PlayStation gamers interested in seeing what the hugely popular Uncharted 4 game may look like if it was to run at 60 frames per second on the PlayStation 4, are in for a treat.
The video below has been captured by recording Uncharted 4 footage using the “unlockable” slow motion mode, then sped up the footage for full frame-rate by 200 percent to provide the effect of watching the game at 60 frames per second.
With the results of the 60 fps demo looking so good, the team over at Eurogamer asked the question why the PS4 Proconsul couldn’t offer 1080p at 60 fps?

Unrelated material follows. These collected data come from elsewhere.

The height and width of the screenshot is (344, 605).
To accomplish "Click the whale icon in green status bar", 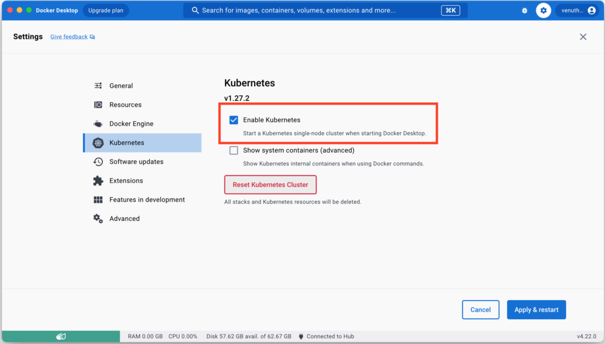I will click(61, 336).
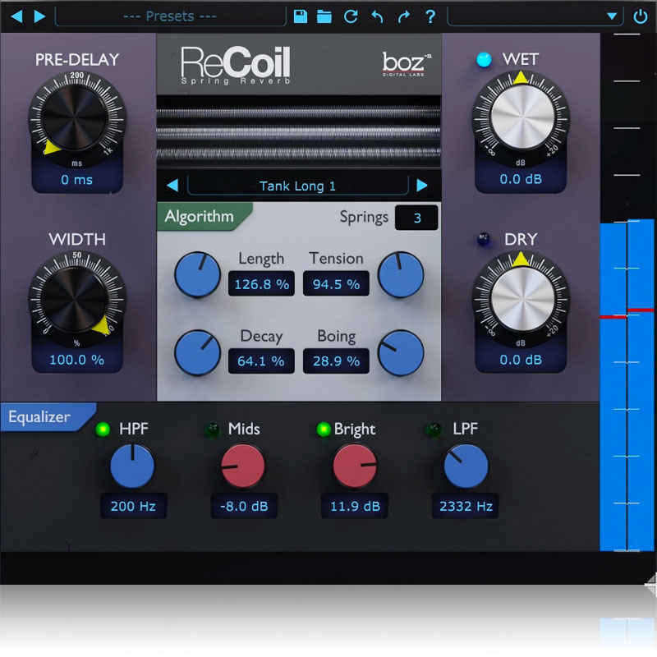Click the undo arrow icon
The image size is (657, 657).
coord(377,16)
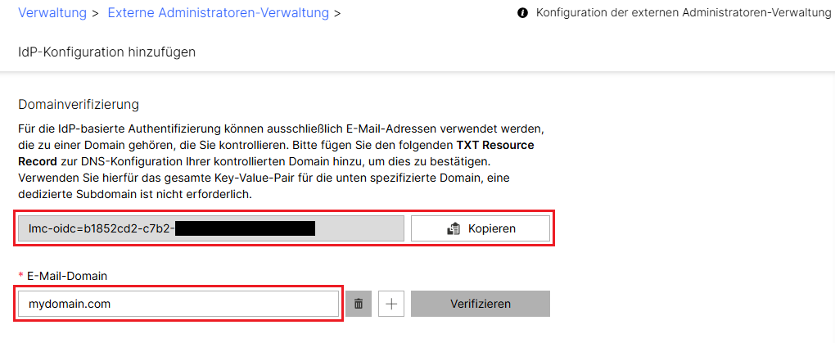Click the Konfiguration der externen Administratoren-Verwaltung text

683,13
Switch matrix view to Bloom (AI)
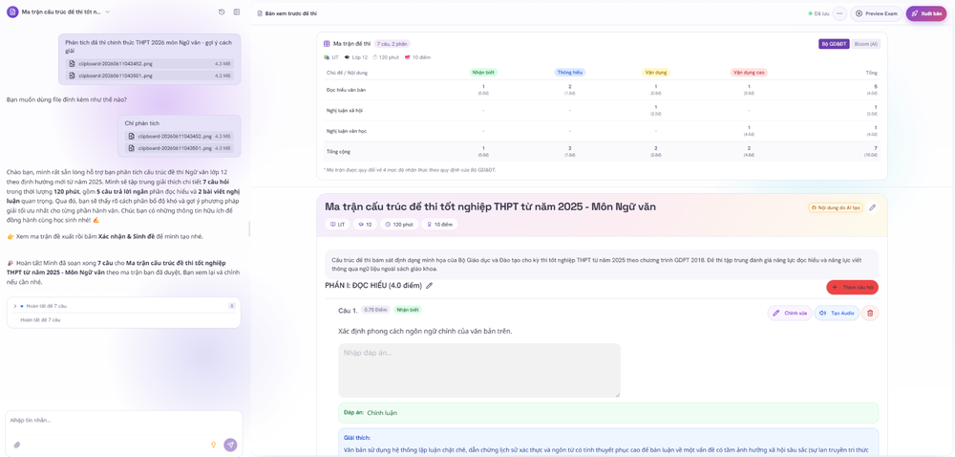 coord(865,44)
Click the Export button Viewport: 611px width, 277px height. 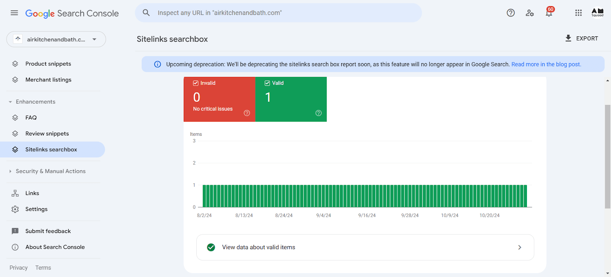pyautogui.click(x=582, y=38)
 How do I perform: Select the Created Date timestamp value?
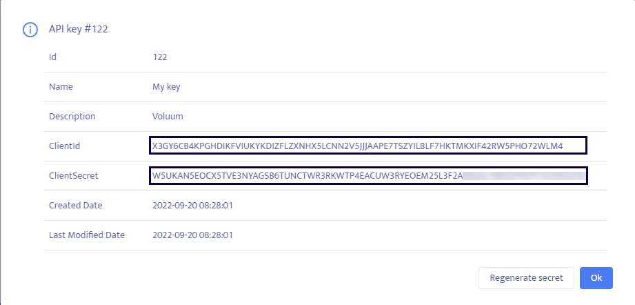pyautogui.click(x=192, y=206)
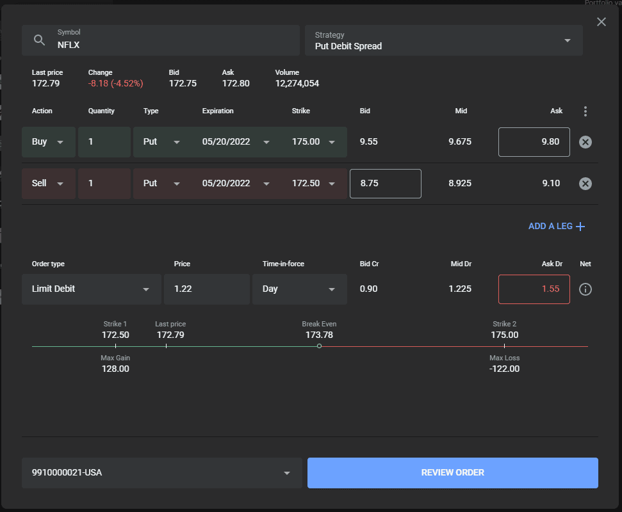Open the Day time-in-force dropdown
The width and height of the screenshot is (622, 512).
click(x=300, y=289)
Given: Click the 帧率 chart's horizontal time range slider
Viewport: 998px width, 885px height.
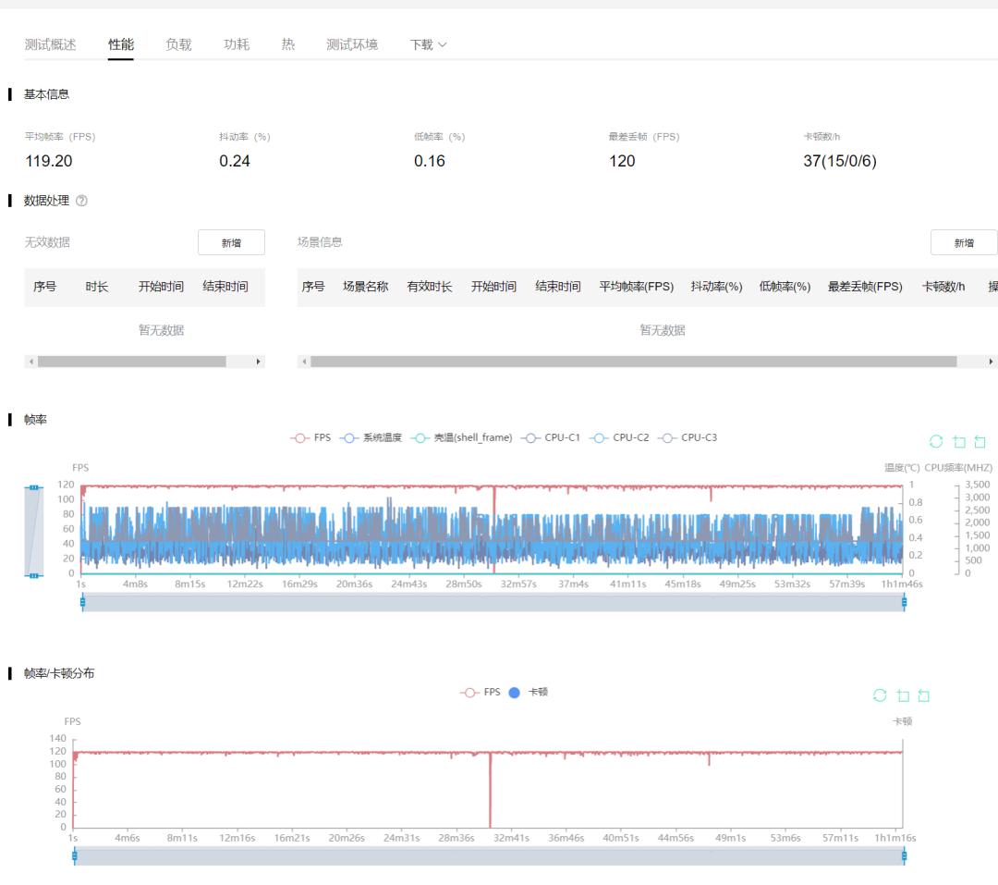Looking at the screenshot, I should pos(493,603).
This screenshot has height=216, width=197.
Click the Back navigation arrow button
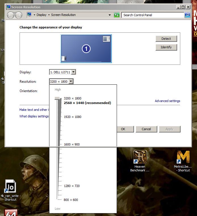coord(11,15)
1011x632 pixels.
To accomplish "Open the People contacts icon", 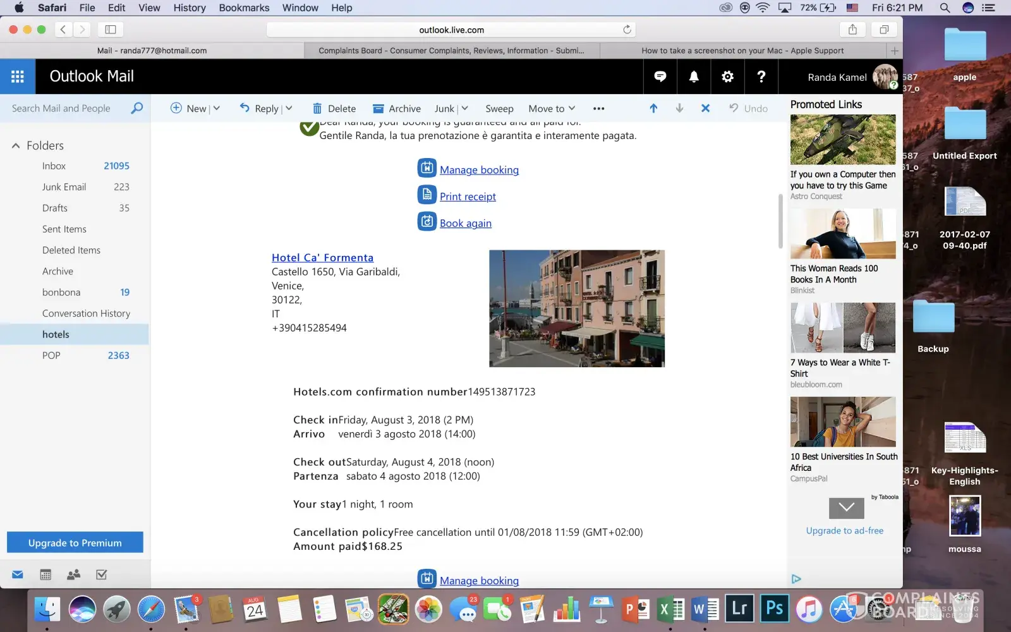I will [74, 574].
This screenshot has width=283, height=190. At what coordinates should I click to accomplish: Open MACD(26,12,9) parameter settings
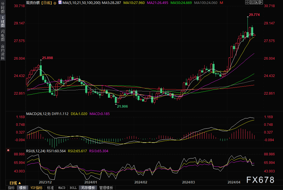coord(38,114)
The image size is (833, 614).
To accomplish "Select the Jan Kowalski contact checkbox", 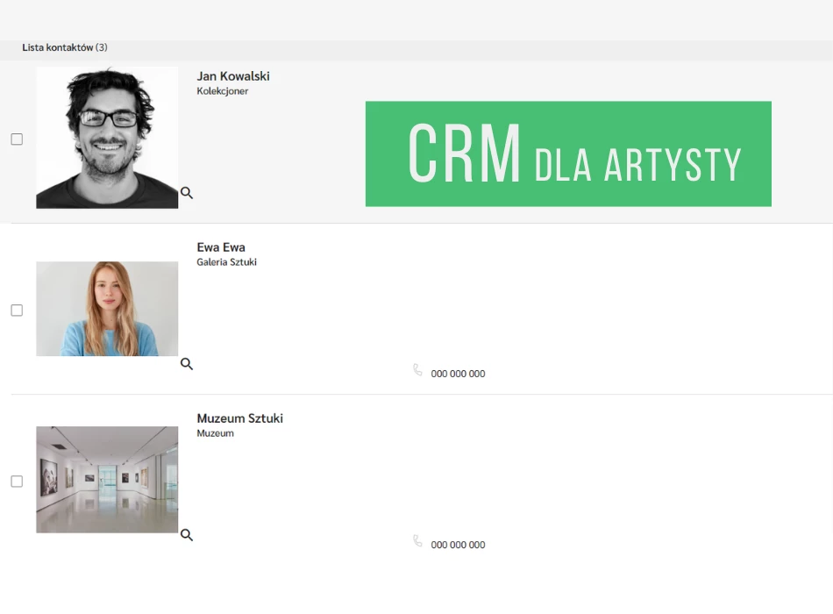I will [17, 139].
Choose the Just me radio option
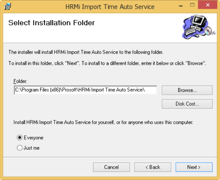The image size is (220, 180). click(19, 148)
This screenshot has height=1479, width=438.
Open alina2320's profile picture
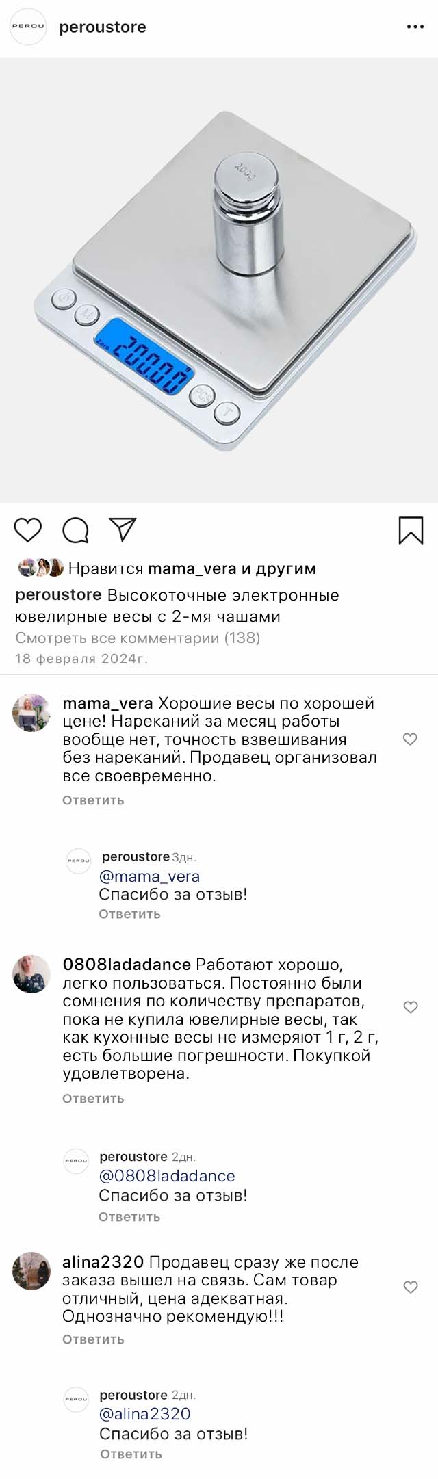pos(31,1271)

As things stand, Naughty Dog chose to go down a different path based on what we saw at the PlayStation Meeting. In common with all of the Sony first party demos, the Uncharted 4 PS4 Pro demo operates at a much higher resolution than 1080p (Naughty Dog’s Arne Meyer wouldn’t talk specifics on-site) and it utilises HDR. However, performance is unchanged at the game’s standard 30fps target. Whether a higher frame-rate mode will make it into the final game remains to be seen, but we suspect that Naughty Dog has its hands full optimising for just the one PS4 Pro target.
So in the wake of this remarkable footage, the question is really why PS4 Pro can’t be a 1080p60 box, bearing in mind the huge increase in GPU resources. Well, what’s clear is that PS4’s base hardware design has a clear GPU power skew as opposed to its CPU provision – and that is even more unbalanced in PlayStation 4 Pro. Graphics capabilities are up 130 per cent, but the AMD CPU cluster only sees a 30 per cent uplift. Doubling up raw throughput could well push the CPU component beyond its limits.
And this may well explain the mooted performance levels of the various PlayStation 4 Pro modes built into the upcoming port of Rise of the Tomb Raider. There’s a 4K optimised mode, a maxed-out 1080p30 preset but also the ability to run the game with an unlocked frame-rate, said to produce results in the 40-60fps range. Bearing in mind that the 4K mode looks rather nice, the notion of a 1080p mode not hitting 60fps seems hard to believe – unless there is a non-graphics bottleneck, of course.